◆ **GOAL OF THE EXERCISE**:
For the entries that follow, retype exactly the lines from the one containing "1270x952 pixels." to the one containing "the green horizontal", inclusive, and only those. Images stay out of the copy.

◆ **INFORMATION**:
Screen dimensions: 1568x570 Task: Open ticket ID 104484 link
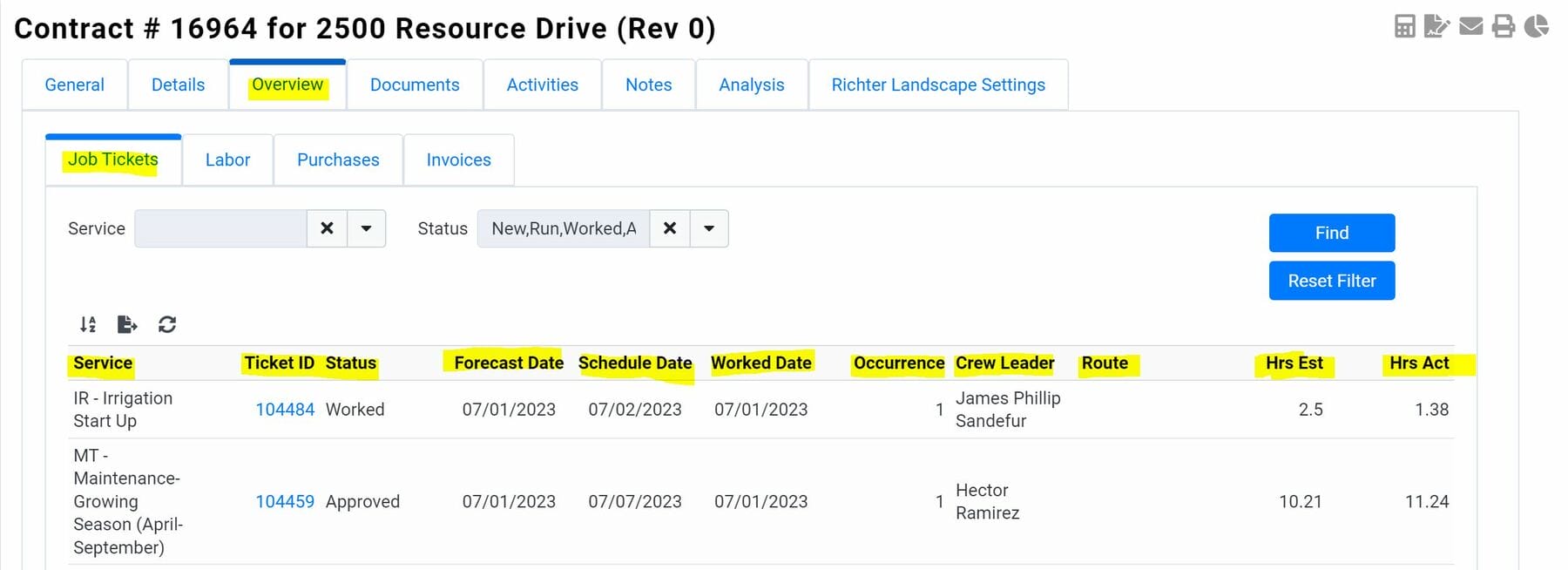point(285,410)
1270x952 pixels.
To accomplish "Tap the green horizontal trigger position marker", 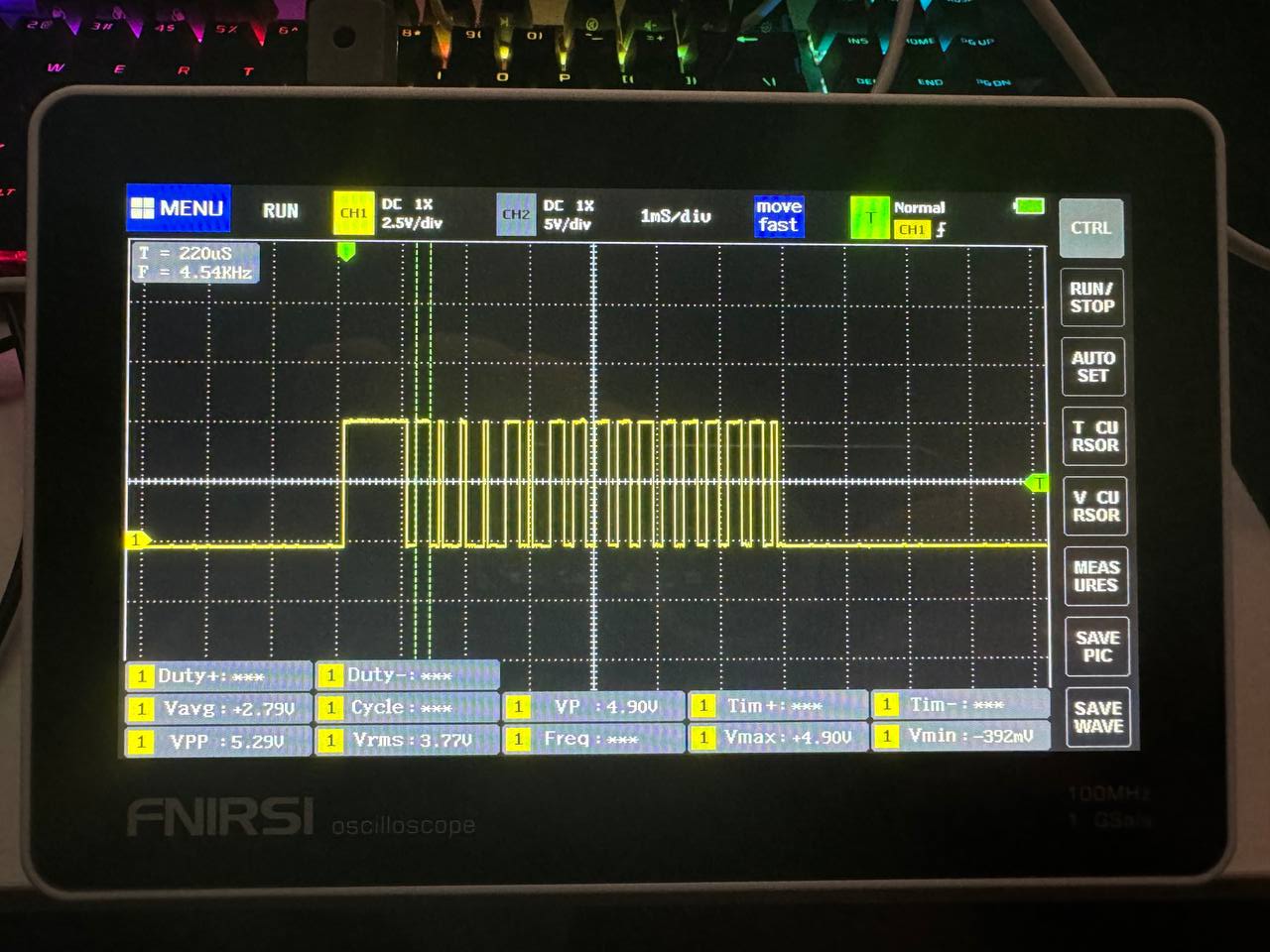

---

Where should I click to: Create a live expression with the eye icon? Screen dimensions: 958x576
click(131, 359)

◆ **RESPONSE**:
1270x952 pixels.
To accomplish "Tap the green horizontal trigger position marker", 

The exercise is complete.